SECTION 6. Regulations. The Board of Directors may make such
additional rules and regulations, not inconsistent with these By-Laws, as
it may deem expedient concerning the issue, transfer and registration of
certificates for shares of stock or uncertificated shares of the Corporation.
SECTION 7. Fixing
the Record Date. In order
that the Corporation may determine the stockholders entitled to notice of or to
vote at any meeting of stockholders or any adjournment thereof or entitled to
receive payment of any dividend or other distribution or allotment of any
rights, or entitled to exercise any rights in respect of any change, conversion
or exchange of stock or for the purpose of any other lawful action, the Board
of Directors may fix, in advance, a record date, which shall not precede the
date upon which the resolution fixing the record date is adopted by the Board
of Directors, and which shall not be more than sixty nor less than ten days
before the date of such meeting, nor more than sixty days prior to any other
action. If no record date is fixed, (a) the record date for determining
stockholders entitled to notice of or to vote at any meeting of stockholders
shall be at the close of business on the day next preceding the day when notice
is given, or, if notice is waived, at the close of business on the day next
preceding the date on which the meeting is held; and (b) the record date
for determining stockholders for any other purpose shall be at the close of
business on the day on which the Board of Directors adopts the resolution
relating thereto.

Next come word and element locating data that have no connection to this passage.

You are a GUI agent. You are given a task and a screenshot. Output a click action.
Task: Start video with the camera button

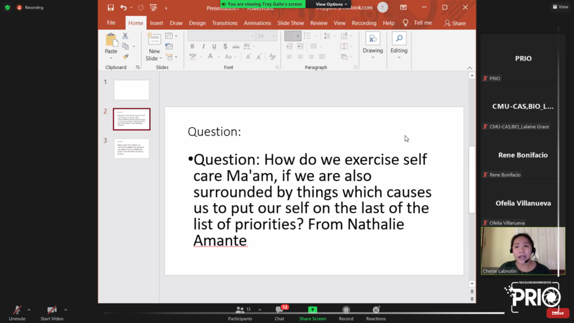(x=52, y=310)
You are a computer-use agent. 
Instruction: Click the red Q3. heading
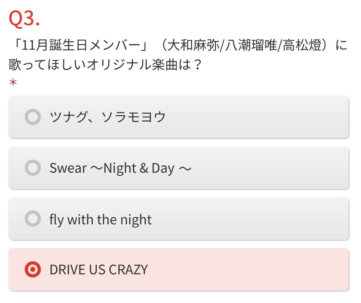pos(24,19)
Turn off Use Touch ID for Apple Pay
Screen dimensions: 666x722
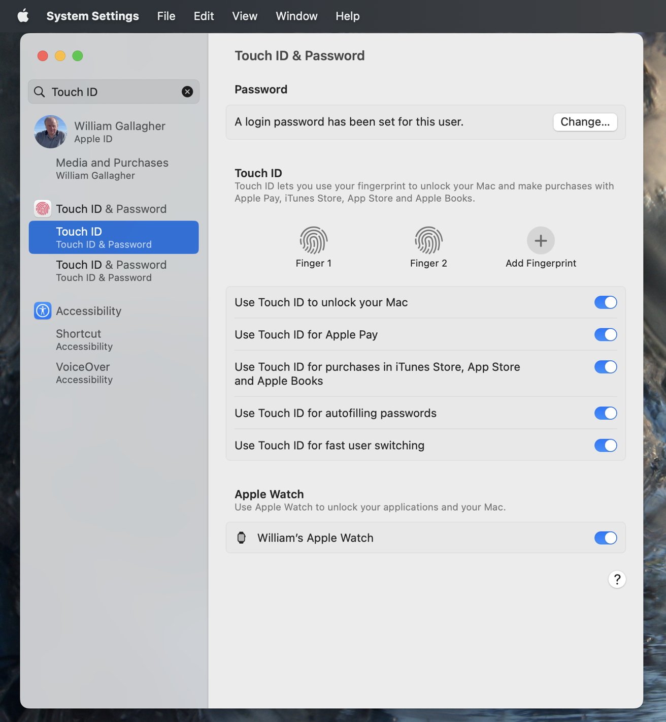click(605, 335)
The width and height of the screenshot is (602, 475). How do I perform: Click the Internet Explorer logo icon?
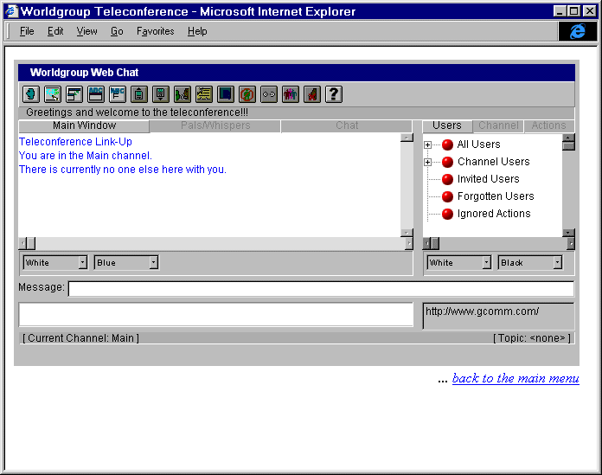[577, 31]
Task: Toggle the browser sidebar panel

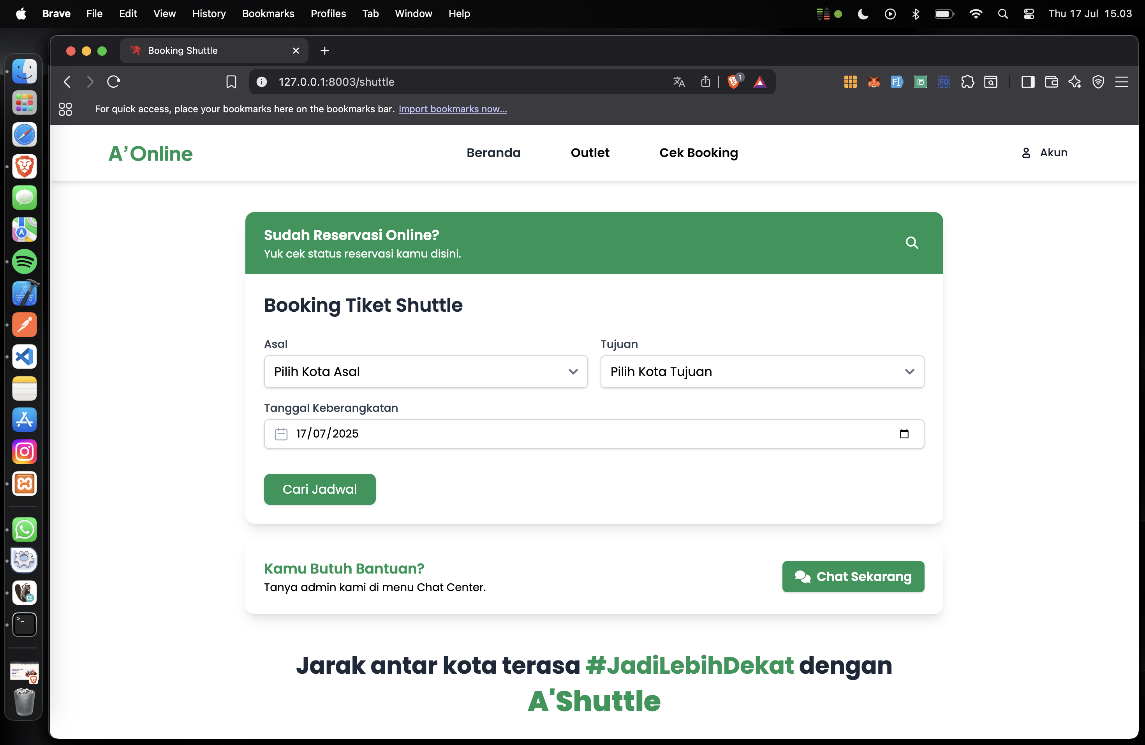Action: coord(1028,82)
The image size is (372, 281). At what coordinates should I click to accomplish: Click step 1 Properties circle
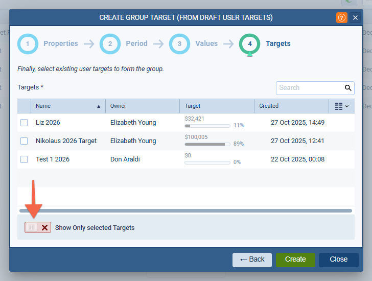click(x=28, y=44)
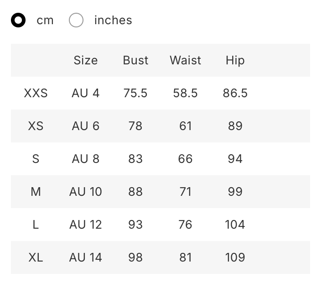The width and height of the screenshot is (322, 283).
Task: Switch units to inches radio button
Action: click(76, 21)
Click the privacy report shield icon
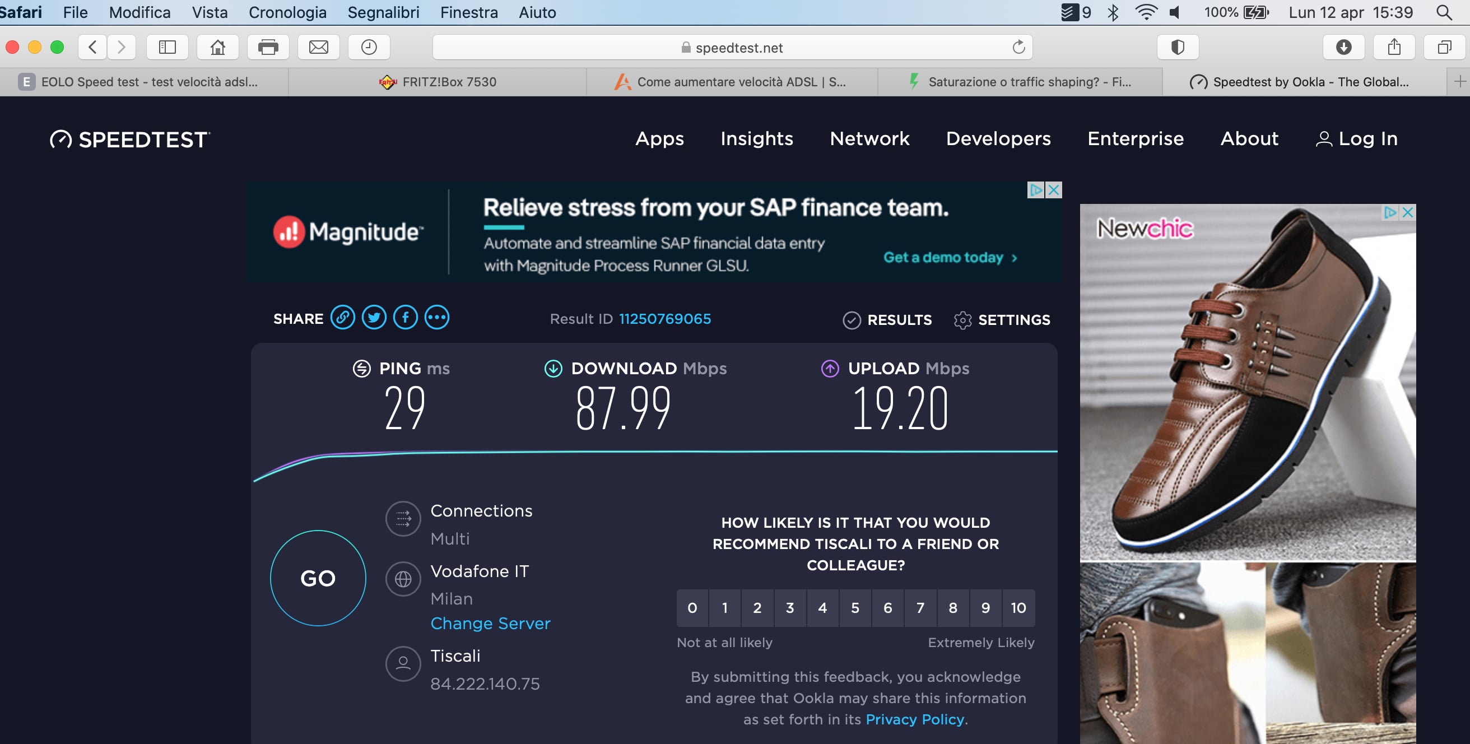Image resolution: width=1470 pixels, height=744 pixels. click(x=1177, y=47)
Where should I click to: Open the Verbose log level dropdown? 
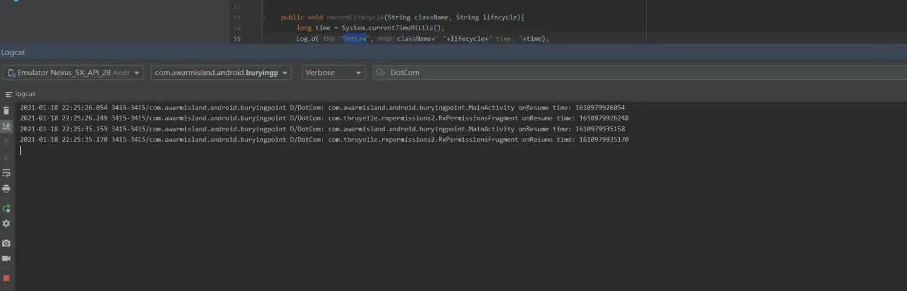(x=333, y=73)
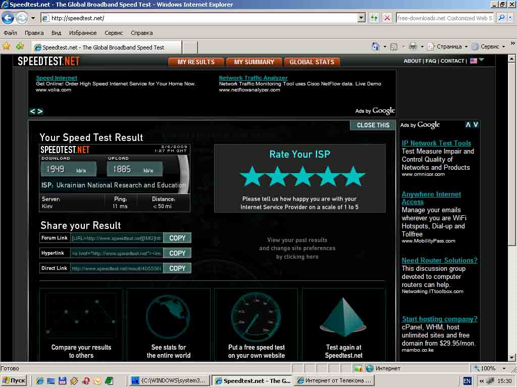Image resolution: width=517 pixels, height=388 pixels.
Task: Click the Direct Link URL field
Action: click(x=116, y=268)
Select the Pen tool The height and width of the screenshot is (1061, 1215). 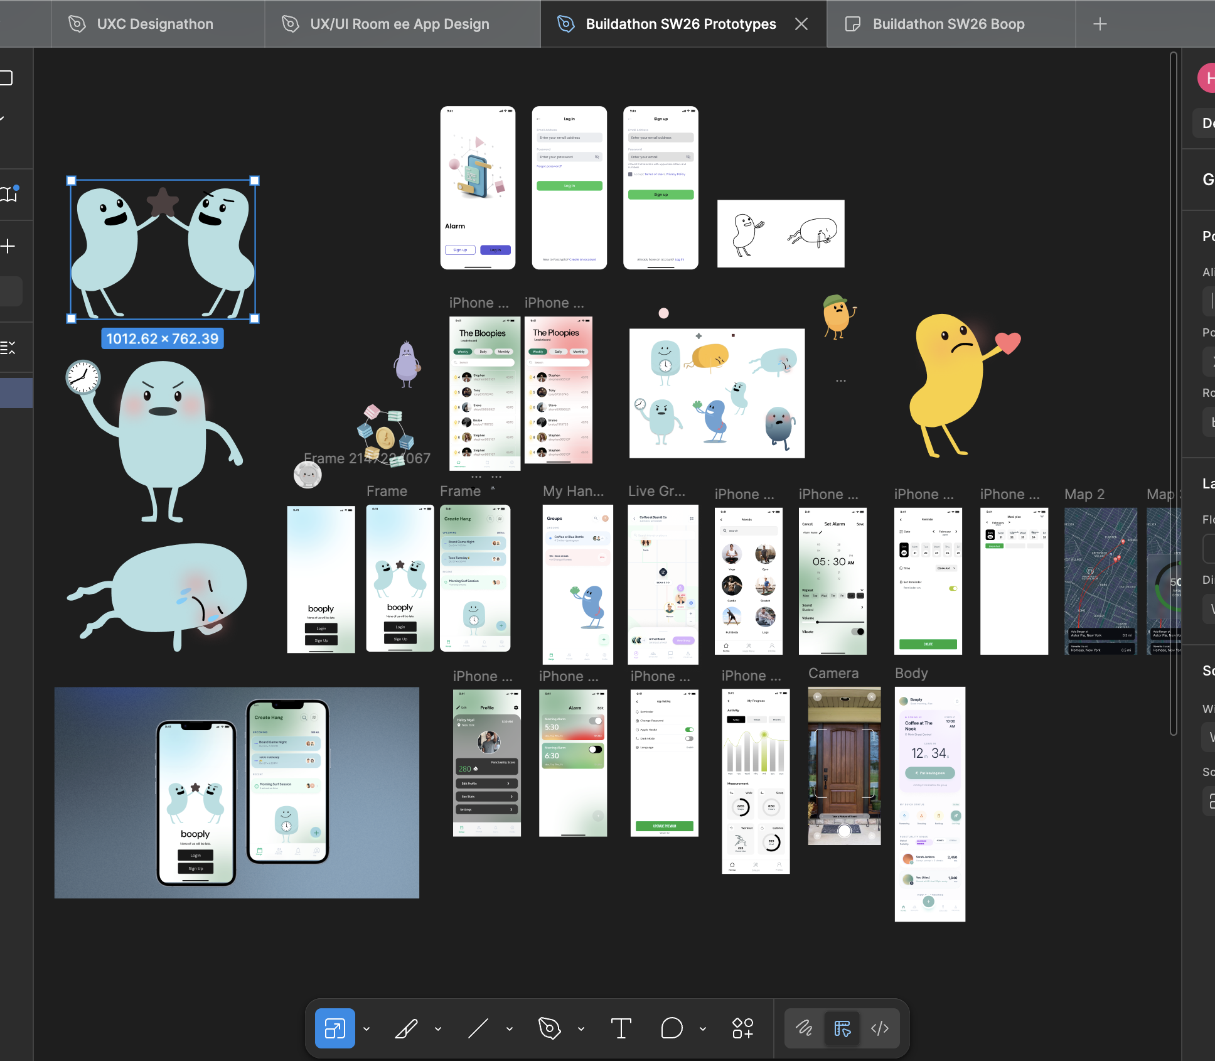(549, 1028)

A determination of
stockholders of record entitled to notice of or to vote at a meeting of
stockholders shall apply to any adjournment or postponement of the meeting; provided, however, that the Board of
Directors may, in its discretion, fix a new record date for the adjourned or
postponed meeting.
SECTION 8. Registered
Stockholders. The Corporation shall be entitled
to recognize the exclusive right of a person registered on its records as the
owner of shares of stock to receive dividends and to vote as such owner, shall
be entitled to hold liable for calls and assessments a person registered on its
records as the owner of shares of stock, and shall not be bound to recognize
any equitable or other claim to or interest in such share or shares of stock on
the part of any other person, whether or not it shall have express or other
notice thereof, except as otherwise provided by the laws of Delaware.
ARTICLE VI
General
Provisions
SECTION 1. Dividends. Subject to the provisions of statute and the
Certificate of Incorporation, dividends upon the shares of capital stock of the
Corporation may be declared by the Board of Directors at any regular or special
meeting. Dividends may be paid in cash, in property or in shares of stock of
the Corporation, unless otherwise provided by statute or the Certificate of
Incorporation.
SECTION 2. Seal. The seal of the Corporation shall be in such
form as shall be approved by the Board of Directors.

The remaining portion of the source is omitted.